Segment Start: Provided records

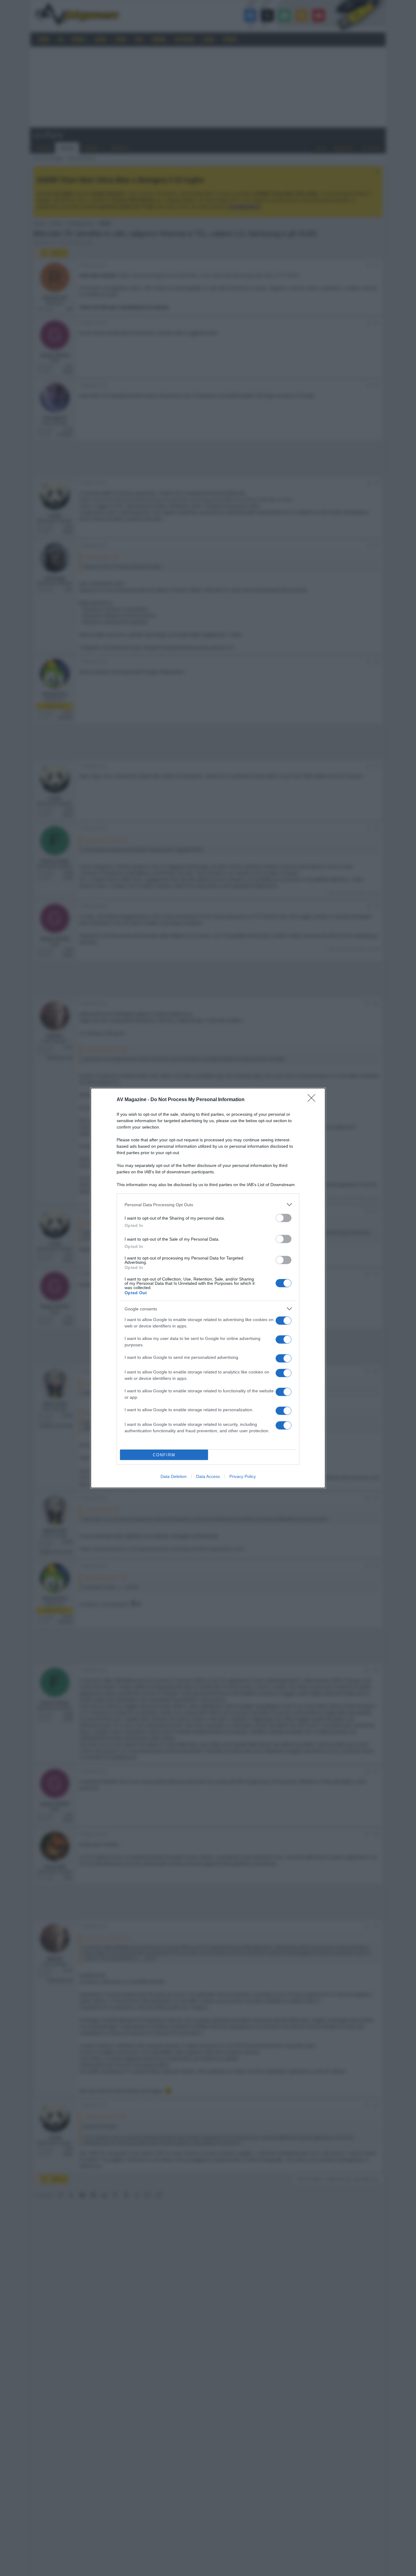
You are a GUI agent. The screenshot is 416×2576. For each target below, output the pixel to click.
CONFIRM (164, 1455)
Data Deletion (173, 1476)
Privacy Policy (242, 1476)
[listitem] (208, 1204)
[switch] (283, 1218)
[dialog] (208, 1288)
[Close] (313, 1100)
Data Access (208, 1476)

Segment End: Provided records
Segment Start: Provided records

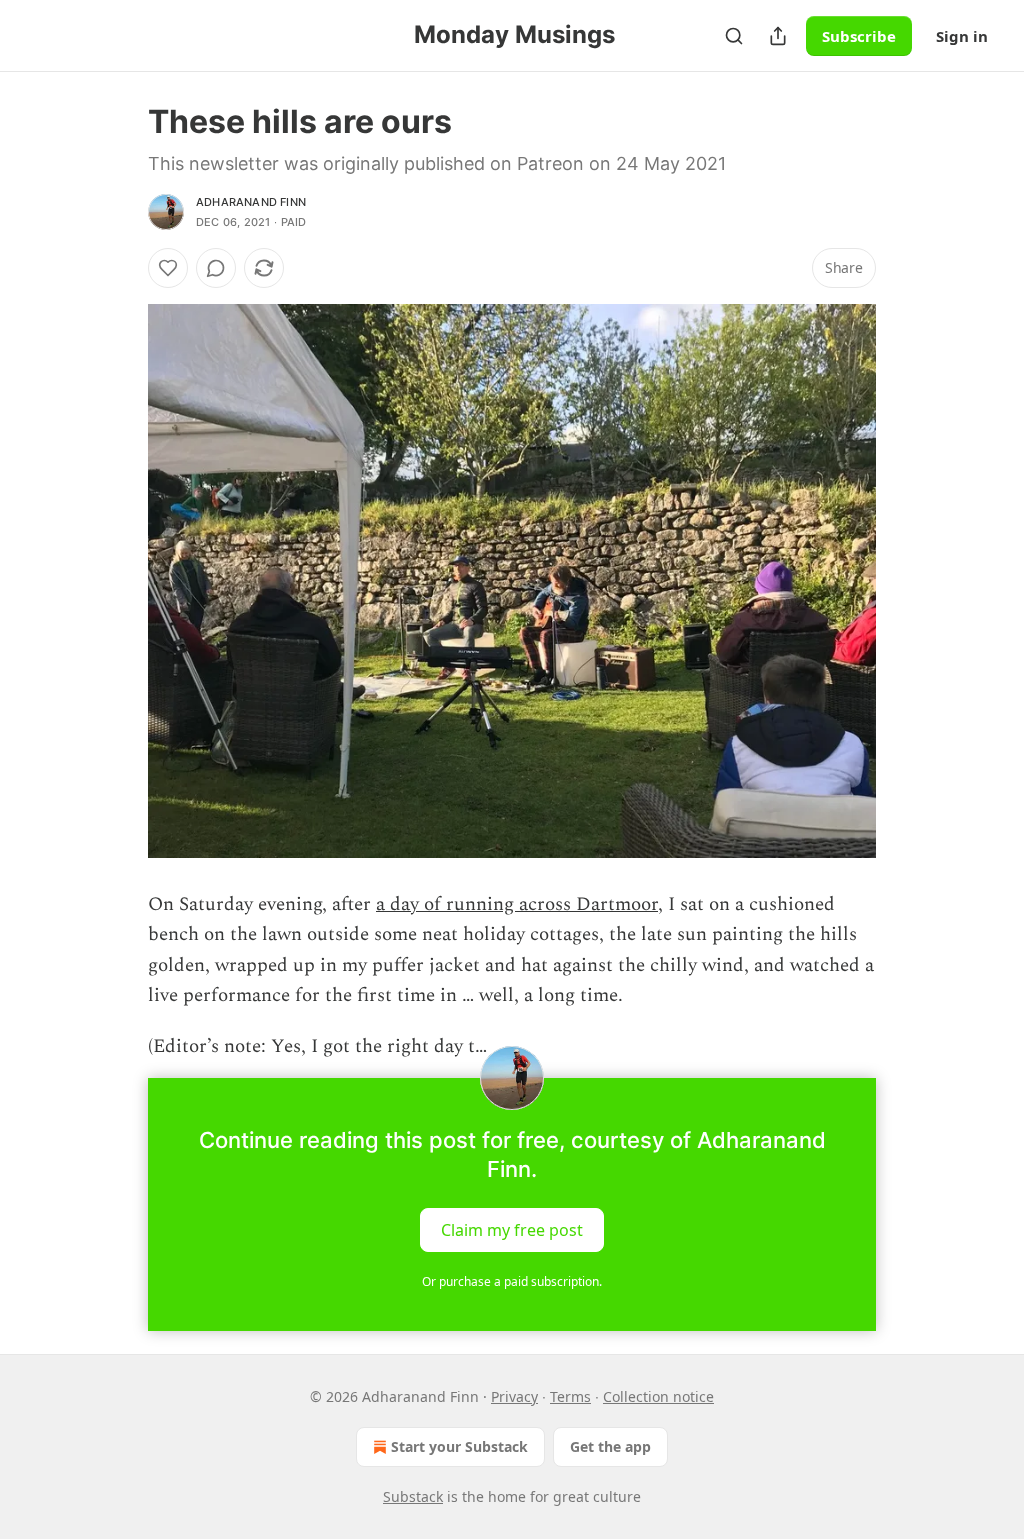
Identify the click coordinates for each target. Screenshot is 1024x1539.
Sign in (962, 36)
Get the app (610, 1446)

Segment End: Provided records

What the task asks:
Your answer must be the number of lines above that contain the word "click", stated alone.

Response to the task:
2